How I Ended Up In The Hospital: The Dumb Ass Reason

The most personal reason I ended up in the hospital is dumb ass reason. Everyone that knows me knows that I am pretty stubborn. My stubbornness is legendary. Many say my stubbornness and determination is the reason I survived my Fontan as a kid. I hate to say that my stubbornness also nearly killed me.

For months, heck- even a year, I had been having symptoms, but not the ones that were easy to ignore. My main symptom was right there in front of me every day…my feet were swollen beyond belief. I had no ankles. I could only wear one pair of shoes. Looking back at the pictures, I am surprised at how hideous I let them get.

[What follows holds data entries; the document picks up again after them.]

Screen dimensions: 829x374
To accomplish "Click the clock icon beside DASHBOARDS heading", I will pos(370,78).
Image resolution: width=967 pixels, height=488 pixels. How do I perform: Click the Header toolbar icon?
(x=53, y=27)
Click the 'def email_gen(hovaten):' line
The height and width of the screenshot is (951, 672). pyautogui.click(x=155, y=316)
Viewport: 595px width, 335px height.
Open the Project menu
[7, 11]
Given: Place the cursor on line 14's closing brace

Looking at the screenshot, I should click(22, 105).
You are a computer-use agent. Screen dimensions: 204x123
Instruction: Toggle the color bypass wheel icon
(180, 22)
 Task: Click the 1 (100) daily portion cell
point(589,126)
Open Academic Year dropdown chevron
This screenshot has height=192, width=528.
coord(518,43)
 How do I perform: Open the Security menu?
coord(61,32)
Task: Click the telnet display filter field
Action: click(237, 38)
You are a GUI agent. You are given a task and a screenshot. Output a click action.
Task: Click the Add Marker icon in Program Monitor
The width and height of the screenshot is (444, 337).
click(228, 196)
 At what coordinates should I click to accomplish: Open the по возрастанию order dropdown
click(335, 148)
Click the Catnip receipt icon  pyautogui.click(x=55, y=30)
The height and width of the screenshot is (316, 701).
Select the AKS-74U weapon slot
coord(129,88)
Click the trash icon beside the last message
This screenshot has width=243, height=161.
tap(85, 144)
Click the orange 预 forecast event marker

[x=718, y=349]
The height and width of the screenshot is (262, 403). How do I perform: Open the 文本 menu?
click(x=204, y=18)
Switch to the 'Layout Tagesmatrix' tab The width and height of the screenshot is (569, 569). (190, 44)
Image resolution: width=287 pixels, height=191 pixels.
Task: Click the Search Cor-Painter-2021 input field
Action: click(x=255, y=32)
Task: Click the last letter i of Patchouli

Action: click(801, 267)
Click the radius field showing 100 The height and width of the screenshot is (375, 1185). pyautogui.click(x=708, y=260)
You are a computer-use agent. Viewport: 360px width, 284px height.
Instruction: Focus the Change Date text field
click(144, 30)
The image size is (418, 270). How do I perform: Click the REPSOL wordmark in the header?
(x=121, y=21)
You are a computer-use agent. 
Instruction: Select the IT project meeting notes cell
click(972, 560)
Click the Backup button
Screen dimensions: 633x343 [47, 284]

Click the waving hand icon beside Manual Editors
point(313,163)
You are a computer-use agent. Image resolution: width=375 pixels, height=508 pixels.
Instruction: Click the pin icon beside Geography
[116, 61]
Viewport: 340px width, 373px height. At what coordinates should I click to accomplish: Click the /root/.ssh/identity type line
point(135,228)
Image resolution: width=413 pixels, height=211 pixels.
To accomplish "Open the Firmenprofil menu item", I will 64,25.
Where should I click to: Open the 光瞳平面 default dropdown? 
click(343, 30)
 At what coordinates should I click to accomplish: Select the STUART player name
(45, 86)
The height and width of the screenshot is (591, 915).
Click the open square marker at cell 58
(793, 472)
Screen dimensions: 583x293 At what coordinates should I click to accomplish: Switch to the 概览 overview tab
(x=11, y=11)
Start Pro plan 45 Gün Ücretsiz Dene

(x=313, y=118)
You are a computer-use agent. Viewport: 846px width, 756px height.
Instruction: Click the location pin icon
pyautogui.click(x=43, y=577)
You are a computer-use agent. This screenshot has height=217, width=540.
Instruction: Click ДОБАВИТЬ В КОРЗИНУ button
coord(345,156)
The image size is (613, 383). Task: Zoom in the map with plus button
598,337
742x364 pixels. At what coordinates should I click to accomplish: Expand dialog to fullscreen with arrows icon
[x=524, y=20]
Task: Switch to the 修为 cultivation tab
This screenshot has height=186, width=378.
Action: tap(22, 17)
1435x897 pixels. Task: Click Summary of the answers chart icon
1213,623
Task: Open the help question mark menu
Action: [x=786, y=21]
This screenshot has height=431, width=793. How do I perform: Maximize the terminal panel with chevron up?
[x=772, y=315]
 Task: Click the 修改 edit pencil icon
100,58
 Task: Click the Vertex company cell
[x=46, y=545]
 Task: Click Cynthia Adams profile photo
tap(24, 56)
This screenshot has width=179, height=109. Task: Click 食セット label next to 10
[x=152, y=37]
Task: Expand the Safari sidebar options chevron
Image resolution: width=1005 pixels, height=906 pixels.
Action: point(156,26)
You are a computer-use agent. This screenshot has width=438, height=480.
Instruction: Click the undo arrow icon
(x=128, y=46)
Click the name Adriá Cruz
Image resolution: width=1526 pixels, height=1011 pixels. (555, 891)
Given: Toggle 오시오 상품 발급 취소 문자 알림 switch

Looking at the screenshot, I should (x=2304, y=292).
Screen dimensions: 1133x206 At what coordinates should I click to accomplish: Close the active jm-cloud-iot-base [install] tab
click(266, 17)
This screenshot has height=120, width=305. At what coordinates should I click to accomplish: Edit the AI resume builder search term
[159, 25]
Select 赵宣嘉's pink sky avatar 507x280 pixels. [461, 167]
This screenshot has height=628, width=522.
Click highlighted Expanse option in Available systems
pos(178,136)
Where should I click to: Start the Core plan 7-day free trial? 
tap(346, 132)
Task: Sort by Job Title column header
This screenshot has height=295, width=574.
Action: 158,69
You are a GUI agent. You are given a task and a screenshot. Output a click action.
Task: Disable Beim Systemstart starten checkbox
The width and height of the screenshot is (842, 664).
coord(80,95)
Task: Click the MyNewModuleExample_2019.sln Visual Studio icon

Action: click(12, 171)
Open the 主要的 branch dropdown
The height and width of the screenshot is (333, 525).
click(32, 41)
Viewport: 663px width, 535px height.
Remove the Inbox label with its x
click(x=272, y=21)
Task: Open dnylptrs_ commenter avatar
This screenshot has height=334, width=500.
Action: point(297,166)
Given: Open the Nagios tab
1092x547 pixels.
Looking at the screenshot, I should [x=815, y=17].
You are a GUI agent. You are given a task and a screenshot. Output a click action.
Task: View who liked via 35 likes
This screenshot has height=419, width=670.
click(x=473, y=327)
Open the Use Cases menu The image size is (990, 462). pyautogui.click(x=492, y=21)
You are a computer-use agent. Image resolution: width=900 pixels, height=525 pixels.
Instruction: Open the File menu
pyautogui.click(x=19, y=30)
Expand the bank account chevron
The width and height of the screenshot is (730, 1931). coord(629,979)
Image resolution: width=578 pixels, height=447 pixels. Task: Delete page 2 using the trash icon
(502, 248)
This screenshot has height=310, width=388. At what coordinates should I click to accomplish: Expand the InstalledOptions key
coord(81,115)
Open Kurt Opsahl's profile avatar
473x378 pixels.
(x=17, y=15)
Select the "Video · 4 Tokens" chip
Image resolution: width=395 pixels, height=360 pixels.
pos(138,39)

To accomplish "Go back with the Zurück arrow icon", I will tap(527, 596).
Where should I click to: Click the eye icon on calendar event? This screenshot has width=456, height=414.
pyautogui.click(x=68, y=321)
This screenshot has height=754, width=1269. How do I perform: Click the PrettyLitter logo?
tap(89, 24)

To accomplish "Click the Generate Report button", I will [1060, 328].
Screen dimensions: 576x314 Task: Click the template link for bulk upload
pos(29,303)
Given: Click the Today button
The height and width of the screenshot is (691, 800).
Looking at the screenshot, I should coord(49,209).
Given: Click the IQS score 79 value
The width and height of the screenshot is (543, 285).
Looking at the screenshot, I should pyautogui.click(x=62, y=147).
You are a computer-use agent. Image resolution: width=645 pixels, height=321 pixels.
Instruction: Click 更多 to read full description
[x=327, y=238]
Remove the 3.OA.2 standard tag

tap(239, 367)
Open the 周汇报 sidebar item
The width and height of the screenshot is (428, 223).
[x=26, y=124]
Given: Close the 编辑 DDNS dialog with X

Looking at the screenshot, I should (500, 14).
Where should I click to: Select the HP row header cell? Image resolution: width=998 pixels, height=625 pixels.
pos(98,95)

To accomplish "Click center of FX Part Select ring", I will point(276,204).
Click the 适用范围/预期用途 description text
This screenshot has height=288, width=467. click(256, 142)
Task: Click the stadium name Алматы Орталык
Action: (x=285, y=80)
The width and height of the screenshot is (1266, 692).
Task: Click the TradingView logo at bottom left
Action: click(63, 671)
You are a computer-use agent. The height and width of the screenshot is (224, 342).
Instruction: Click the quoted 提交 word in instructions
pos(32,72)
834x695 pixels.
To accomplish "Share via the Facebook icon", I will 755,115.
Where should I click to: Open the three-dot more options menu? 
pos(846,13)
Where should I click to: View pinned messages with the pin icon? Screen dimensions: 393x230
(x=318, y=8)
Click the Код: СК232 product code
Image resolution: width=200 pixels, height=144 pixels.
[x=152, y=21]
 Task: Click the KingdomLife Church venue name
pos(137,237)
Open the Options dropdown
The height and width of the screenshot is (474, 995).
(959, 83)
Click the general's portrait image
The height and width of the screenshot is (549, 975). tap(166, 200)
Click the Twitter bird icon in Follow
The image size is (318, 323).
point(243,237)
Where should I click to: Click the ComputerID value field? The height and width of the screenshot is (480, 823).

Yet, I shrugged it off as being “just my feet” and kept on working 12 hours a day. My husband would ride my case about how hard I was pushing myself; I worked 14 hour days. My mom came to visit and had to hide the scared look on her face; I worked 16 hour days. When my doctor called and told me they could fit me early because they were concerned about my symptoms, I told them I couldn’t take off work with short notice.

People who are sick can’t wok 70 hours a week. People in poor health can’t work 4am-8pm three days in a row. People who are fragile can’t be bad ass HR Managers.

When the occasion suits me, I will brag about being a heart kid and talk about my surgery and all that I’ve been thru. But as a female manager in predominately male and very demanding workplace, it was best for me to put on the brave face I honed as heart kid and put any weakness aside and just keep working.

Plus, working, especially an intense and demanding job, was a marker for me to prove what a bad ass heart patient I was. In my head I would say “so and so doesn’t work with her heart defects or so and so only works part time, I am so much better off.”

In hindsight, I was a dumb ass. You can be sick and still be strong. If I was really as brave as I like to think I am, I would have had enough courage to speak up and advocate for myself. I would have been brave enough to face the reality of being sick.  Heck, I would have been brave enough to collect my own poop!

Instead, thru my stubbornness, I let myself get way sicker than I should have been. I ignored the pleas and concerns of my husband and parents. Developing the PLE may have been inevitable or unavoidable, but the poop and dumb ass factors were totally under my control. The poop and the dumb ass factors could have spared me 10 days in the hospital.